▸ Passage given
****

China has been transformed beyond recognition since the ruling Communist party decided 30 years ago this week to abandon Maoism, build a market economy, and dismantle the "bamboo curtain" that had isolated the country from most of the world. This series explores what "reform and opening" has meant to the everyday lives of six individuals.

BEIJING – Sitting at a laptop in his sunlit study, a pair of studded massage rollers beneath his stockinged feet, Hu Xingdou knows that the most outspoken pieces he writes will never make it further than his hard drive.

But like thousands of other scholars, activists, and ordinary citizens in China, the owlish Professor Hu also knows that each critical political opinion he dares to publish – mostly on his website – pushes the door of government tolerance open a little wider.

"Just by what people do and say, they are enlarging the space for expression," Hu says. "Before, a lot of words could not be spoken in public. Now, one by one, they are becoming acceptable."

The continuing battle for intellectual freedom to match the economic freedoms that 30 years of "reform and opening" have spread in China has been long and hard fought. Victories have been won, but none has brought much political liberties in their wake.

Still, when Hu, a teacher of economics at the Beijing Institute of Technology, compares the course he took as a management student 30 years ago with the wide-ranging work he demands of his students today, he says he has no doubt that "intellectual life has been completely transformed in China."

As a member of the first class to enter university after the Cultural Revolution, Hu found Marxism and Mao Zedong Thought were the only theories being taught in economics, politics, philosophy and sociology.

He added a little spice to his intellectual life, he remembers, by reading 19th century Russian and English Romantic poets, whose works had not been purged from library shelves. Even today he does not need much encouragement to start reciting lines by Shelley.

The 1980s saw a period of what Hu calls "mental liberation," as professors and their students began discovering Western philosophers such as Schopenhauer and Kant, or economists like Hayek and Keynes, but it was not smooth sailing.

One man's "mental liberation" was another man's "spiritual pollution," and officials often launched campaigns against such innovation. In 1989, when the mood of intellectual and political exploration culminated in the Tiananmen pro-democracy demonstrations and the massacre that ended them, the whole process came to a sudden halt for several years.

****

▸ Dataset content
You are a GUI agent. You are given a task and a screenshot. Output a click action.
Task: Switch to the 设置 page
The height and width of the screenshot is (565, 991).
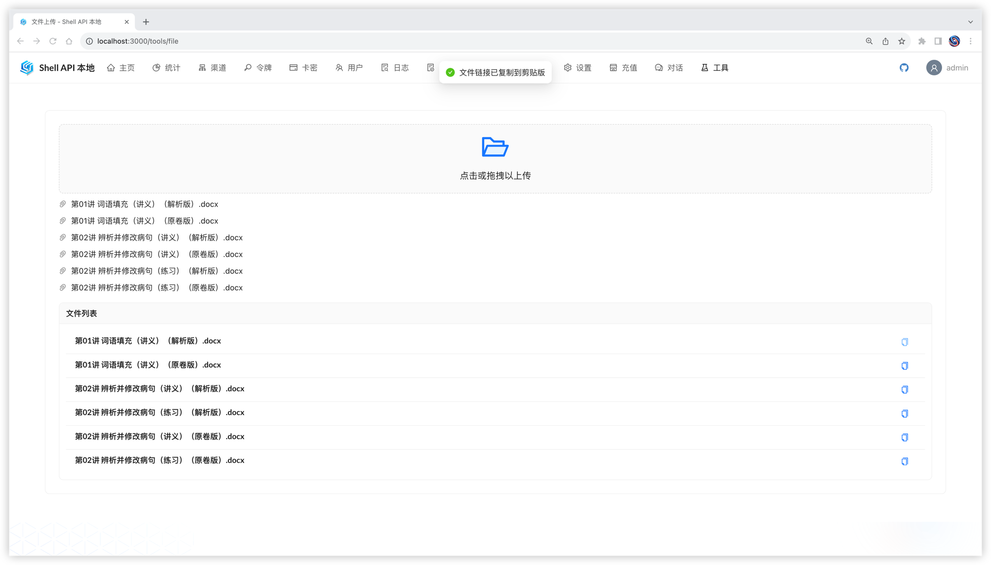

****

▸ Work to complete
a. Answer these questions about the passage on Hu Xingdou:
(i) At which institution does Hu teach economics?
(ii) Which poets did Hu read as a student to add spice to his intellectual life?
(iii) In what year did the process of intellectual exploration come to a sudden halt?
b. Copy the passage on Hu Xingdou word for word, from "As a member" up to and including "philosophy and sociology.".
The lines above have no role in this work.

▸ The answers
a.
(i) The Beijing Institute of Technology.
(ii) 19th century Russian and English Romantic poets.
(iii) 1989.

b.
As a member of the first class to enter university after the Cultural Revolution, Hu found Marxism and Mao Zedong Thought were the only theories being taught in economics, politics, philosophy and sociology.